Stock Repurchase Program

On February 21, 2019, our Board of Directors cancelled the share repurchase program approved in 2018, which had approximately $53.9 million remaining in authorized repurchases, and approved the Repurchase Program, which authorizes the repurchase of up to $100 million of Company common stock through March 31, 2020. Purchases of common stock pursuant to the Repurchase Program may be made in open market transactions effected through a broker-dealer at prevailing market prices, in block trades, or by other means in accordance with federal securities laws, including pursuant to any trading plan that may be adopted in accordance with Rule 10b5-1 under the Securities Exchange Act of 1934, as amended. We are not obligated under the Repurchase Program to repurchase any specific number or dollar amount of shares of common stock, and we may modify, suspend or discontinue the Repurchase Program at any time. Our management will determine the timing and amount of any repurchases in its discretion based on a variety of factors, such as the market price of our common stock, corporate requirements, general market economic conditions and legal requirements.

Earnings Conference Call

The Company will host a conference call via live webcast for investors and other interested parties beginning at 7:00 a.m. Pacific Time (10:00 a.m. Eastern Time) on Tuesday, February 26, 2019. The call will be hosted by Doug Bauer, Chief Executive Officer, Tom Mitchell, President and Chief Operating Officer and Mike Grubbs, Chief Financial Officer.

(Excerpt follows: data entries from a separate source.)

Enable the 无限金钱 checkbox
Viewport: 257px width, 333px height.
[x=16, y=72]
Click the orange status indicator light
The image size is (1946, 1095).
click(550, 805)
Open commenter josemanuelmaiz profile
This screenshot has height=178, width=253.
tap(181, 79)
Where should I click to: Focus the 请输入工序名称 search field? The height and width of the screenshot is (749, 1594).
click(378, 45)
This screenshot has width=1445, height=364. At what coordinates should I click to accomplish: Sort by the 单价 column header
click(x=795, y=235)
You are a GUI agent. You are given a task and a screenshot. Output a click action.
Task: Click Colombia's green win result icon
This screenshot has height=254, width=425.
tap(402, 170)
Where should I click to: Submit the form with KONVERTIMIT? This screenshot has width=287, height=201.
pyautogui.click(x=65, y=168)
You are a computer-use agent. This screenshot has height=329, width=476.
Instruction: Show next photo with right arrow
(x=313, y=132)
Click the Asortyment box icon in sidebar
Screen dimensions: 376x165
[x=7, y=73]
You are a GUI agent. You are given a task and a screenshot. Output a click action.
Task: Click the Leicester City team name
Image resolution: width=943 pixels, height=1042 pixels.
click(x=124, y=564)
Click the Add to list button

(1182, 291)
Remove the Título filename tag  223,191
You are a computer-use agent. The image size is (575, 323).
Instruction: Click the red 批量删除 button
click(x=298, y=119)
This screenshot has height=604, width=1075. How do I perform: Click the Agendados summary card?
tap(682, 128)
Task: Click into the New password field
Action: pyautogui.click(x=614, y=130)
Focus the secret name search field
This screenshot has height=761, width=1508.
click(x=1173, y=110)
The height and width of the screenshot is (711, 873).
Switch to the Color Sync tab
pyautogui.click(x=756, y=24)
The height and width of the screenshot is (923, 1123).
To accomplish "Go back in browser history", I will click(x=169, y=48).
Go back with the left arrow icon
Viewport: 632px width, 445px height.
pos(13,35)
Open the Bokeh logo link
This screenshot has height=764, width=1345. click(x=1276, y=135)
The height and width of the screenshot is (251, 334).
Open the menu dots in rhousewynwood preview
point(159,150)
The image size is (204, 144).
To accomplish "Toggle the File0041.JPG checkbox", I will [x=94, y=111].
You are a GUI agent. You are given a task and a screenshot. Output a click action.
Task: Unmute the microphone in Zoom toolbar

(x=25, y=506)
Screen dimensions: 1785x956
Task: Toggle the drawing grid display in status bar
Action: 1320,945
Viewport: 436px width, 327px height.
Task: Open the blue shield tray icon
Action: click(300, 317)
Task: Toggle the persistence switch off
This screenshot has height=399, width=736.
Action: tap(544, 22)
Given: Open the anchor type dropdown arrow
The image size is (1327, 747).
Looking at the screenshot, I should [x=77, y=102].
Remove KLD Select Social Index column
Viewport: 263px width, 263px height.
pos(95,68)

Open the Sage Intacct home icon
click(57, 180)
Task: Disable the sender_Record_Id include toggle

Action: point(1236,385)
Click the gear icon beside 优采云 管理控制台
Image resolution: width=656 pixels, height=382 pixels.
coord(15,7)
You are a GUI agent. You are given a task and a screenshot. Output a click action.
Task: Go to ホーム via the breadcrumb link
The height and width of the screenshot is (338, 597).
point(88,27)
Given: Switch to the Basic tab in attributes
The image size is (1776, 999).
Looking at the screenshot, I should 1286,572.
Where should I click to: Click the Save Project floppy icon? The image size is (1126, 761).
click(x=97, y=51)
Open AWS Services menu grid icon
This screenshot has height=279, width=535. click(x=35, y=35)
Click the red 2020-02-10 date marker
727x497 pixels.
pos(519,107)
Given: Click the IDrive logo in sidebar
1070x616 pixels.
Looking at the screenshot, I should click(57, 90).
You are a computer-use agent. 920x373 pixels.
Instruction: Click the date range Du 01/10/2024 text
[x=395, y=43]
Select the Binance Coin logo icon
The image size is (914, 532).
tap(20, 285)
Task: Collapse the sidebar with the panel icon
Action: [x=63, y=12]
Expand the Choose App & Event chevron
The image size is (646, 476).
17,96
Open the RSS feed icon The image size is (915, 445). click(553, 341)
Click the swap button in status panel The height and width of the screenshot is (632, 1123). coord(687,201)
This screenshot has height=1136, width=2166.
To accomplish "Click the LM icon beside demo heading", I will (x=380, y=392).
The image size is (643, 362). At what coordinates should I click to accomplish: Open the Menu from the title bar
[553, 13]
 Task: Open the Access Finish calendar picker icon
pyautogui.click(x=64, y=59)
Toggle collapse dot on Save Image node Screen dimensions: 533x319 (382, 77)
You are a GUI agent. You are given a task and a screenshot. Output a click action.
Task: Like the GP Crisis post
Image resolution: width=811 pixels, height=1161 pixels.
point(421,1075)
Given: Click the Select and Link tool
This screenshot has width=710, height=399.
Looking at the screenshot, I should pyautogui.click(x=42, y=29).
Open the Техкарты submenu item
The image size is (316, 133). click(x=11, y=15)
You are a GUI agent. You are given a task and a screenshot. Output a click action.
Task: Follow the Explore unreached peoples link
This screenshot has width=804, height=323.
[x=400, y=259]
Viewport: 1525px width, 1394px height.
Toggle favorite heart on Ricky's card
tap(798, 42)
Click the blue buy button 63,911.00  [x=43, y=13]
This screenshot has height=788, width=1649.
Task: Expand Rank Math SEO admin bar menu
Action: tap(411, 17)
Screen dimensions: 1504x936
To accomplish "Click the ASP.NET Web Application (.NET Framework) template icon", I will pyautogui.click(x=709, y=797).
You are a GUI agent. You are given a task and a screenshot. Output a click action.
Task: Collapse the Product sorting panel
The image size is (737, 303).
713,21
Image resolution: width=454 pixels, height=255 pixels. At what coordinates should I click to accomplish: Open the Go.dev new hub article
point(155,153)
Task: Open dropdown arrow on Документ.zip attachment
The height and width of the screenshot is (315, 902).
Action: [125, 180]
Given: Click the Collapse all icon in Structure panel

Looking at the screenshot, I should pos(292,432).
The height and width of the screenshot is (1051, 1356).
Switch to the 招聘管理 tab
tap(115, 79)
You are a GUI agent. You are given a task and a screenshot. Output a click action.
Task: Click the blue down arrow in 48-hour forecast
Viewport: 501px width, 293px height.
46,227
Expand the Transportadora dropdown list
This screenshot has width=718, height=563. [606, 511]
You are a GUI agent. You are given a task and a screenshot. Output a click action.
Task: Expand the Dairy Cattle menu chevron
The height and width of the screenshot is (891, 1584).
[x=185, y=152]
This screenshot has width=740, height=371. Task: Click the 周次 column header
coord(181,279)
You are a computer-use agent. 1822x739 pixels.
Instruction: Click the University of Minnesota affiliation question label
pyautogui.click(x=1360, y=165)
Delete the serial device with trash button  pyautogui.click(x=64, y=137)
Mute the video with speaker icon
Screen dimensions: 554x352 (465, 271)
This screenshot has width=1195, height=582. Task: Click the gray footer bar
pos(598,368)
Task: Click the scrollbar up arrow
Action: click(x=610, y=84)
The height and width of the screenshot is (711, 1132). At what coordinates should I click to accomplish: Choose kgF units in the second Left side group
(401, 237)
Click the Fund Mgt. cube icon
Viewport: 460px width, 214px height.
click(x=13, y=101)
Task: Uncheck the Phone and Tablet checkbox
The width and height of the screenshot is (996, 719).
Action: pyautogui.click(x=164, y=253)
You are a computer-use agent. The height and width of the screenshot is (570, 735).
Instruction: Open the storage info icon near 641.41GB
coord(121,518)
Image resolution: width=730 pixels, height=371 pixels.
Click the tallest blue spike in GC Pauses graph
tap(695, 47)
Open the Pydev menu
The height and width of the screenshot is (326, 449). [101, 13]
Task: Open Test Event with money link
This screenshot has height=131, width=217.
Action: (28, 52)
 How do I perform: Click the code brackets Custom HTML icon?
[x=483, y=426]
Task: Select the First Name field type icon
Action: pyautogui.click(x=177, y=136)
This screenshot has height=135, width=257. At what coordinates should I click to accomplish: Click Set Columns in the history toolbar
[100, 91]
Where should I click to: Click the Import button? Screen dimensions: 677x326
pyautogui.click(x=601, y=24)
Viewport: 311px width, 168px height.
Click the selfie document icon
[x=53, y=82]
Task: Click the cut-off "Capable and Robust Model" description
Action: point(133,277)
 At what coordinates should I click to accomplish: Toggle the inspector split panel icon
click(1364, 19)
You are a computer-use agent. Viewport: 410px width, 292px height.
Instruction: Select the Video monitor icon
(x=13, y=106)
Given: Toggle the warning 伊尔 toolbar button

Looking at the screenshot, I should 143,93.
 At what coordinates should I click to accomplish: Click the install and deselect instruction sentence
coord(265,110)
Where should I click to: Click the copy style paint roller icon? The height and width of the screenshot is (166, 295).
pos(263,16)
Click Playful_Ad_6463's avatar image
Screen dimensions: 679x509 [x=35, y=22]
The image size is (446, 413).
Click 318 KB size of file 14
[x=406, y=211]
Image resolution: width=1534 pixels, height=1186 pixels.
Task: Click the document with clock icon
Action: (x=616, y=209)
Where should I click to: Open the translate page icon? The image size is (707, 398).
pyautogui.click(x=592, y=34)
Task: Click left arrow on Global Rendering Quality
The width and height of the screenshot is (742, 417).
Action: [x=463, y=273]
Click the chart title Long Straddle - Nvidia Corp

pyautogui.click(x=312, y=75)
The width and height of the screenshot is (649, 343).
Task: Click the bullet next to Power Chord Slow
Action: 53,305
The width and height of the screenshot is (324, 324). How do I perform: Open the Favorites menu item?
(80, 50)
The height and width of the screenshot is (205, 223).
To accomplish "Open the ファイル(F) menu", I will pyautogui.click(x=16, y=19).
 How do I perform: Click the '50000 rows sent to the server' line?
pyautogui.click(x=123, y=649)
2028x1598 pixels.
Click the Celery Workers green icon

Interested parties can listen to the call live on the internet through the Investor Relations section of the Company’s website at www.TRIPointeGroup.com. Listeners should go to the website at least fifteen minutes prior to the call to download and install any necessary audio software. The call can also be accessed by dialing 1-877-407-3982 for domestic participants or 1-201-493-6780 for international participants. Participants should ask for the TRI Pointe Group Fourth Quarter 2018 Earnings Conference Call. Those dialing in should do so at least ten minutes prior to the start. The replay of the call will be available for two weeks following the call. To access the replay, the domestic dial-in number is 1-844-512-2921, the international dial-in number is 1-412-317-6671, and the reference code is #13686901. An archive of the webcast will be available on the Company’s website for a limited time.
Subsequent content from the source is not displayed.